Algorithm to generate anagrams

AlgorithmLanguage AgnosticPuzzle

Algorithm Problem Overview


What would be the best strategy to generate anagrams.

> An anagram is a type of word play, the result of rearranging the letters > of a word or phrase to produce a new word or phrase, using all the original > letters exactly once; > ex. > > - Eleven plus two is anagram of Twelve plus one > - A decimal point is anagram of I'm a dot in place > - Astronomers is anagram of Moon starers

At first it looks straightforwardly simple, just to jumble the letters and generate all possible combinations. But what would be the efficient approach to generate only the words in dictionary.

I came across this page, Solving anagrams in Ruby.

But what are your ideas?

Algorithm Solutions


Solution 1 - Algorithm

Most of these answers are horribly inefficient and/or will only give one-word solutions (no spaces). My solution will handle any number of words and is very efficient.

What you want is a trie data structure. Here's a complete Python implementation. You just need a word list saved in a file named words.txt You can try the Scrabble dictionary word list here:

http://www.isc.ro/lists/twl06.zip

MIN_WORD_SIZE = 4 # min size of a word in the output

class Node(object):
    def __init__(self, letter='', final=False, depth=0):
        self.letter = letter
        self.final = final
        self.depth = depth
        self.children = {}
    def add(self, letters):
        node = self
        for index, letter in enumerate(letters):
            if letter not in node.children:
                node.children[letter] = Node(letter, index==len(letters)-1, index+1)
            node = node.children[letter]
    def anagram(self, letters):
        tiles = {}
        for letter in letters:
            tiles[letter] = tiles.get(letter, 0) + 1
        min_length = len(letters)
        return self._anagram(tiles, [], self, min_length)
    def _anagram(self, tiles, path, root, min_length):
        if self.final and self.depth >= MIN_WORD_SIZE:
            word = ''.join(path)
            length = len(word.replace(' ', ''))
            if length >= min_length:
                yield word
            path.append(' ')
            for word in root._anagram(tiles, path, root, min_length):
                yield word
            path.pop()
        for letter, node in self.children.iteritems():
            count = tiles.get(letter, 0)
            if count == 0:
                continue
            tiles[letter] = count - 1
            path.append(letter)
            for word in node._anagram(tiles, path, root, min_length):
                yield word
            path.pop()
            tiles[letter] = count
            
def load_dictionary(path):
    result = Node()
    for line in open(path, 'r'):
        word = line.strip().lower()
        result.add(word)
    return result
    
def main():
    print 'Loading word list.'
    words = load_dictionary('words.txt')
    while True:
        letters = raw_input('Enter letters: ')
        letters = letters.lower()
        letters = letters.replace(' ', '')
        if not letters:
            break
        count = 0
        for word in words.anagram(letters):
            print word
            count += 1
        print '%d results.' % count
        
if __name__ == '__main__':
    main()
    

When you run the program, the words are loaded into a trie in memory. After that, just type in the letters you want to search with and it will print the results. It will only show results that use all of the input letters, nothing shorter.
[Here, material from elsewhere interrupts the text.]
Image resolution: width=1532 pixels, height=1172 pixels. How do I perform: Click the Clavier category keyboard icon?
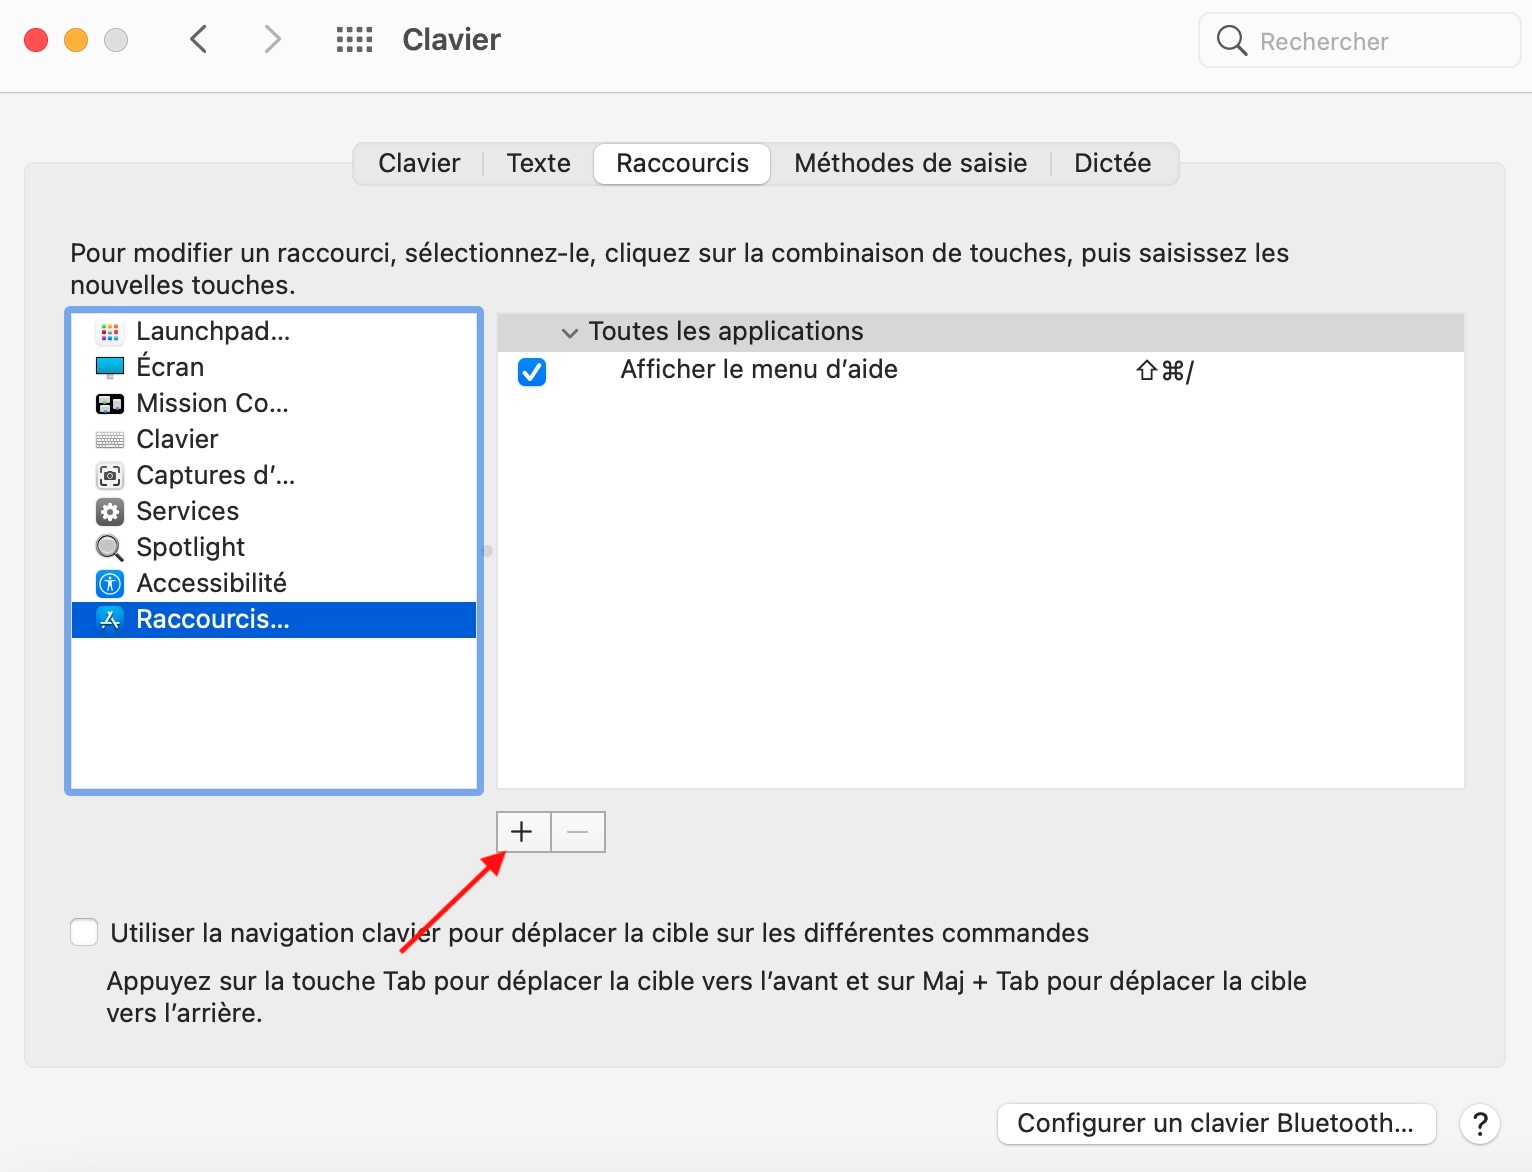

It filters short words from the output, otherwise the number of results is huge. Feel free to tweak the MIN_WORD_SIZE setting. Keep in mind, just using "astronomers" as input gives 233,549 results if MIN_WORD_SIZE is 1. Perhaps you can find a shorter word list that only contains more common English words.

Also, the contraction "I'm" (from one of your examples) won't show up in the results unless you add "im" to the dictionary and set MIN_WORD_SIZE to 2.
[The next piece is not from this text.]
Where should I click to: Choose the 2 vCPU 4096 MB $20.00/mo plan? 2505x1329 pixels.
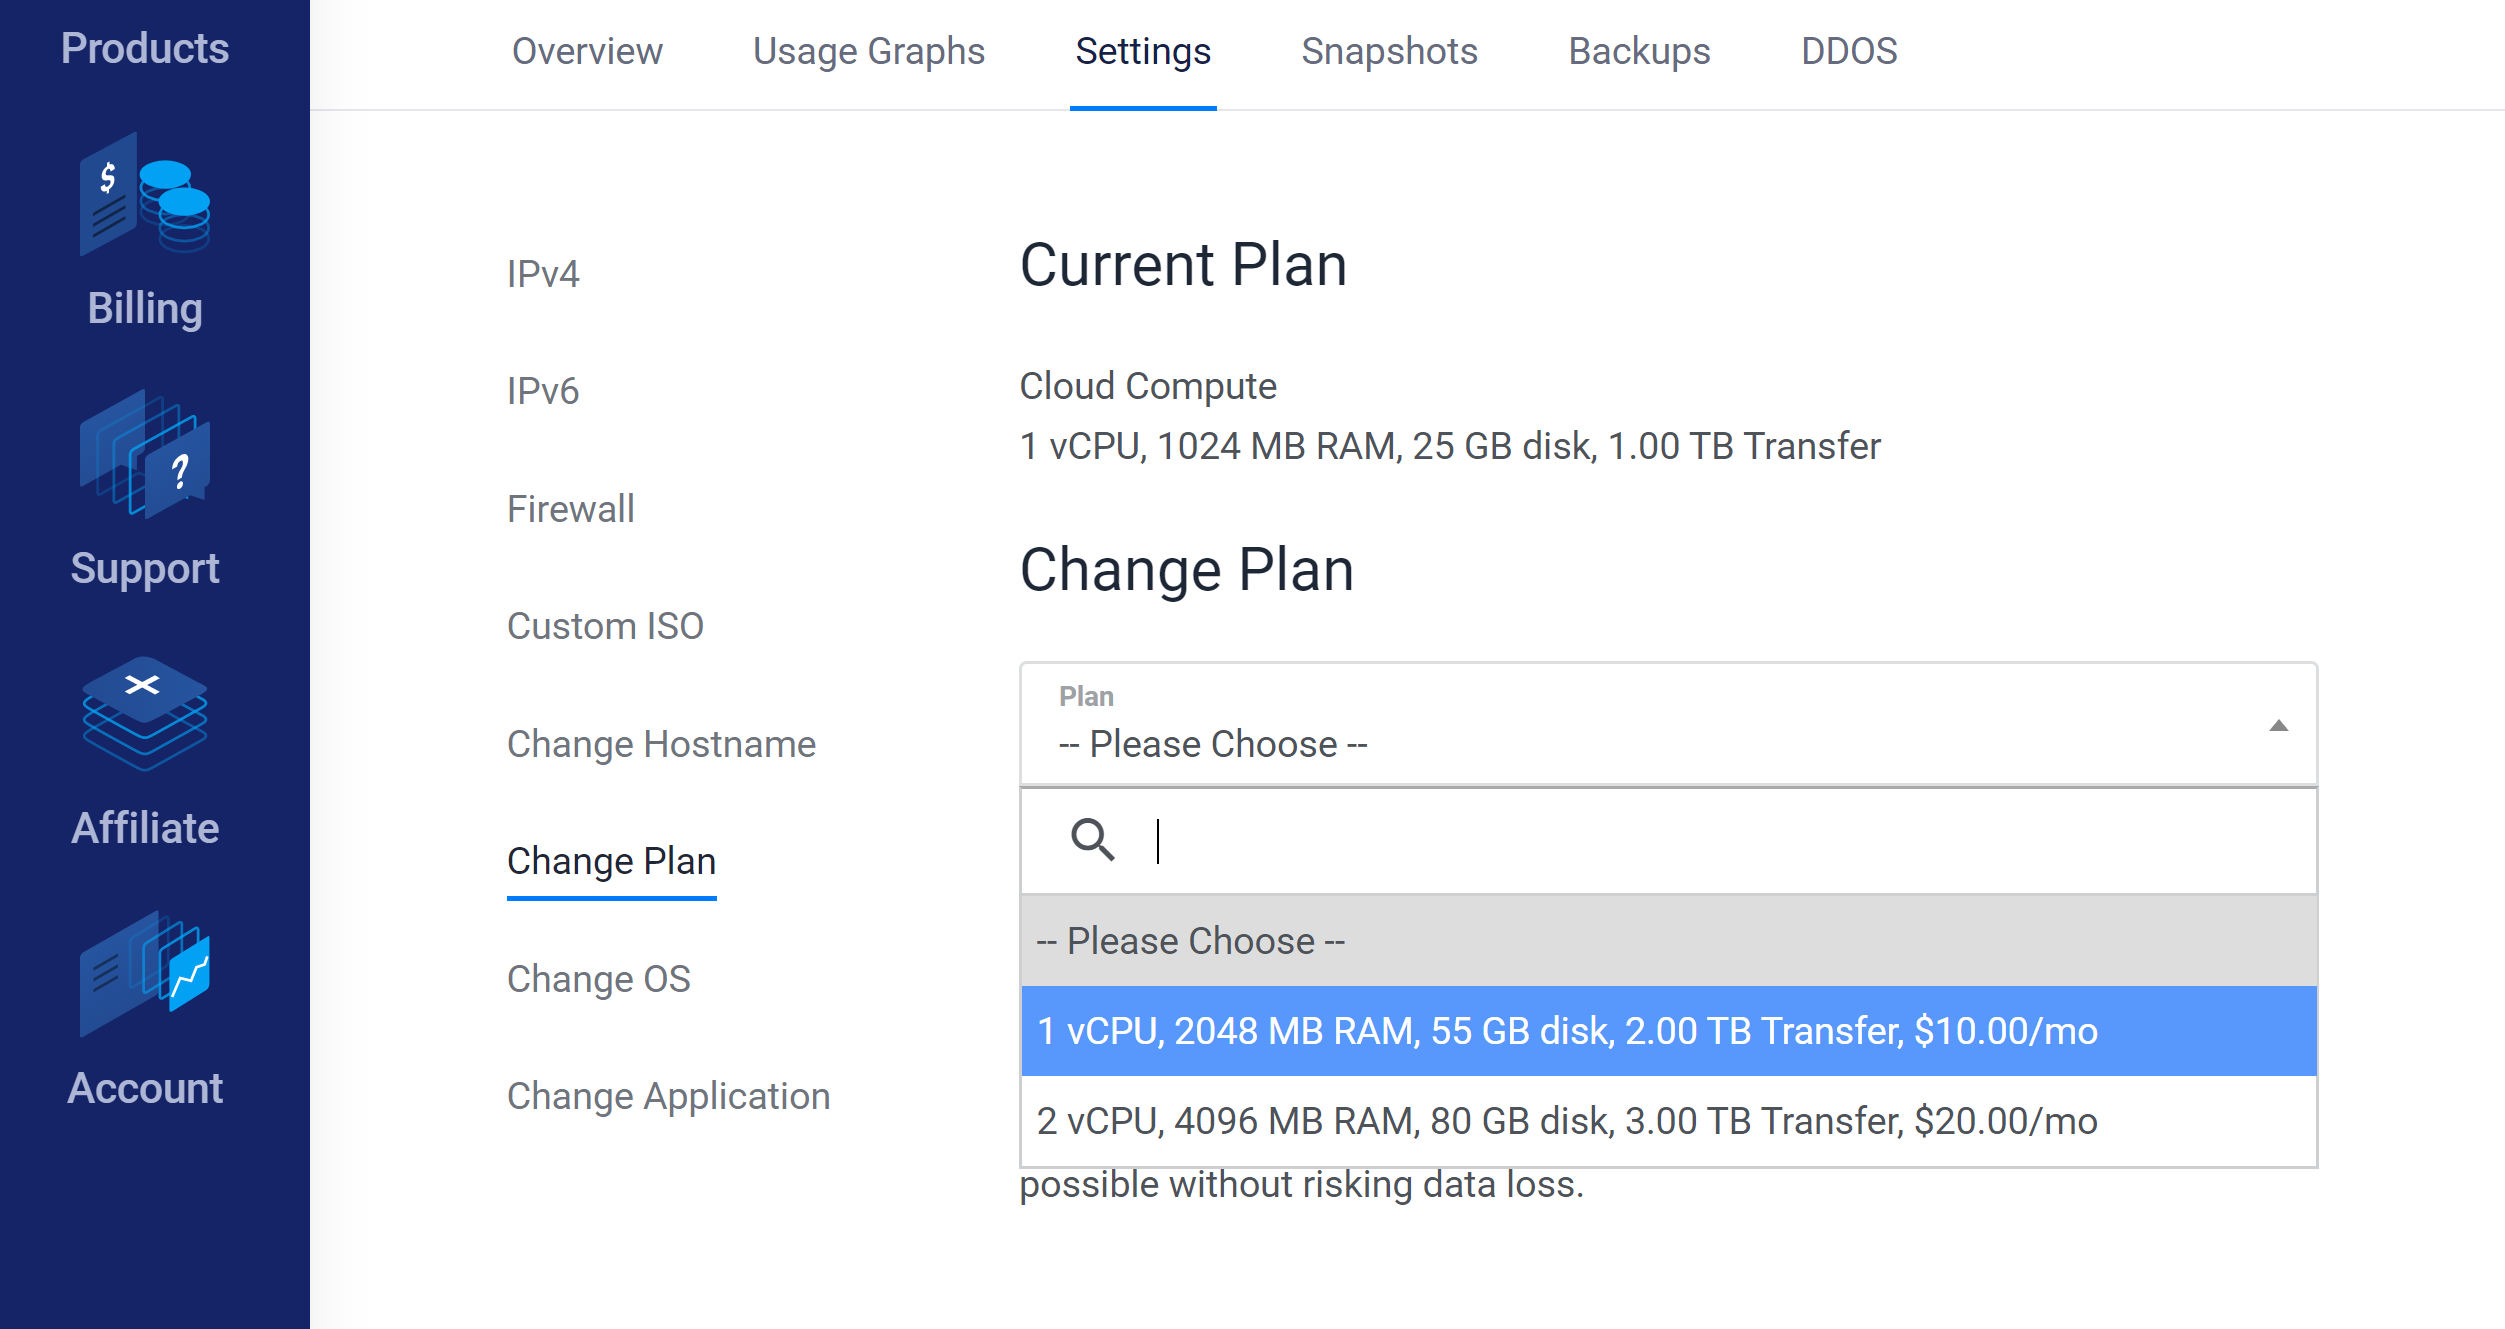coord(1668,1121)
The trick to getting multiple words is to jump back to the root node in the trie whenever you encounter a complete word in the search. Then you keep traversing the trie until all letters have been used.

Solution 2 - Algorithm

For each word in the dictionary, sort the letters alphabetically. So "foobar" becomes "abfoor."

Then when the input anagram comes in, sort its letters too, then look it up. It's as fast as a hashtable lookup!

For multiple words, you could do combinations of the sorted letters, sorting as you go. Still much faster than generating all combinations.

(see comments for more optimizations and details)

Solution 3 - Algorithm

See this assignment from the University of Washington CSE department.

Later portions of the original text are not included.